My Lords, I thank everyone who has spoken in what has been quite a wide-ranging debate, and in particular my noble friend Lord Hayward for moving the amendment. I am also grateful for the conversations I have been able to have with him in the past few days on the matter.

The Government are rightly very proud of their role in demanding and defending LGBT rights. We are proud to have introduced same-sex marriage in England and Wales, for which we have legislative competence, and that the Scottish Government followed that lead shortly afterwards. Of course we want Northern Ireland do likewise and legalise same-sex marriage. The Prime Minister shares this view and has said so on a number of occasions.

I commend my noble friend Lord Hayward for his determined commitment on this issue. I know that many people—and the list is clearly growing—in Northern Ireland and further afield greatly appreciate his efforts, as demonstrated by his recognition recently by PinkNews as its politician of the year. I also pay tribute to the many others who have campaigned and shared personal and very poignant stories in support of his amendment.

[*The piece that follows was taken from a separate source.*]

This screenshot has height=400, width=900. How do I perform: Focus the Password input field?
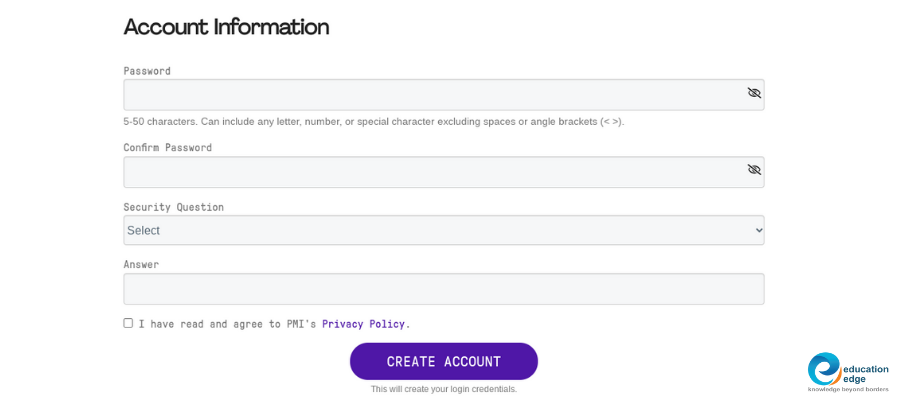click(430, 95)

Same-sex marriage is a devolved matter, as noble Lords have said. The proper and best place for it to be addressed is in the Northern Ireland Assembly, by Northern Ireland’s elected representatives. The Secretary of State for Northern Ireland’s top priority remains to restore the Executive and Assembly at Stormont; this should be the focus. There is a need to rebuild political dialogue and she continues to encourage the parties to come together to work towards restoring devolved government, including in a recent meeting with the five parties to progress this objective.

It is important that any legislation legalising same-sex marriage in Northern Ireland is afforded a level of consultation, debate and scrutiny, using the precedents of the UK and Scottish Governments. Legislation should be developed having taken into account the wide range of views on this issue in Northern Ireland, as well as the various legal requirements. My noble friend Lord Hayward knows that we do not think that this Bill is the right vehicle for extending same-sex marriage to Northern Ireland. We have concerns about the drafting of the amendment, in particular the nature of the duty it would place on the Government.

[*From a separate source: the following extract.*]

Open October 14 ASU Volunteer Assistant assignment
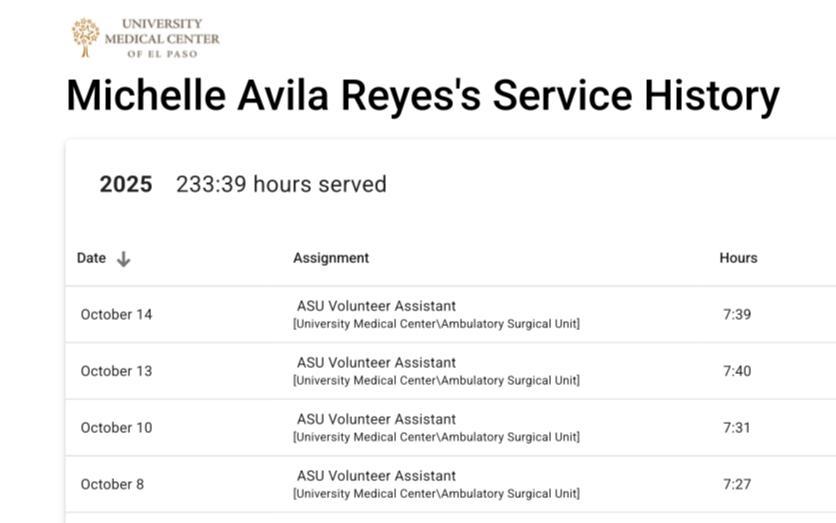Screen dimensions: 836x523 (376, 306)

It is not clear that the amendment would allow for all the legislative changes needed to fully implement a same-sex marriage regime in Northern Ireland equivalent to those in England, Wales and Scotland. For example, the introduction of same-sex marriage in England and Wales necessitated the amendment of more than 50 Acts of Parliament. The Government have heard the growing calls for change, and much progress has been made since my noble friend Lord Hayward introduced his Private Member’s Bill in March last year. Parliamentarians have played an important part in continuing to raise the profile of this issue, and I hope that, despite the potential disappointment that some people will feel today, everyone will have listened to the debate and the growing support on all sides of the House.

I will add one very important final point. We support the principle of my noble friend’s amendment—that it is right for same-sex marriage to be extended to Northern Ireland by a restored Executive—and we recognise that the ongoing absence of devolved government is having an impact on addressing this issue. We would encourage a restored Executive to progress legislation on this issue as one of the first things that they do. On that note, I hope that my noble friend will be content to withdraw his amendment.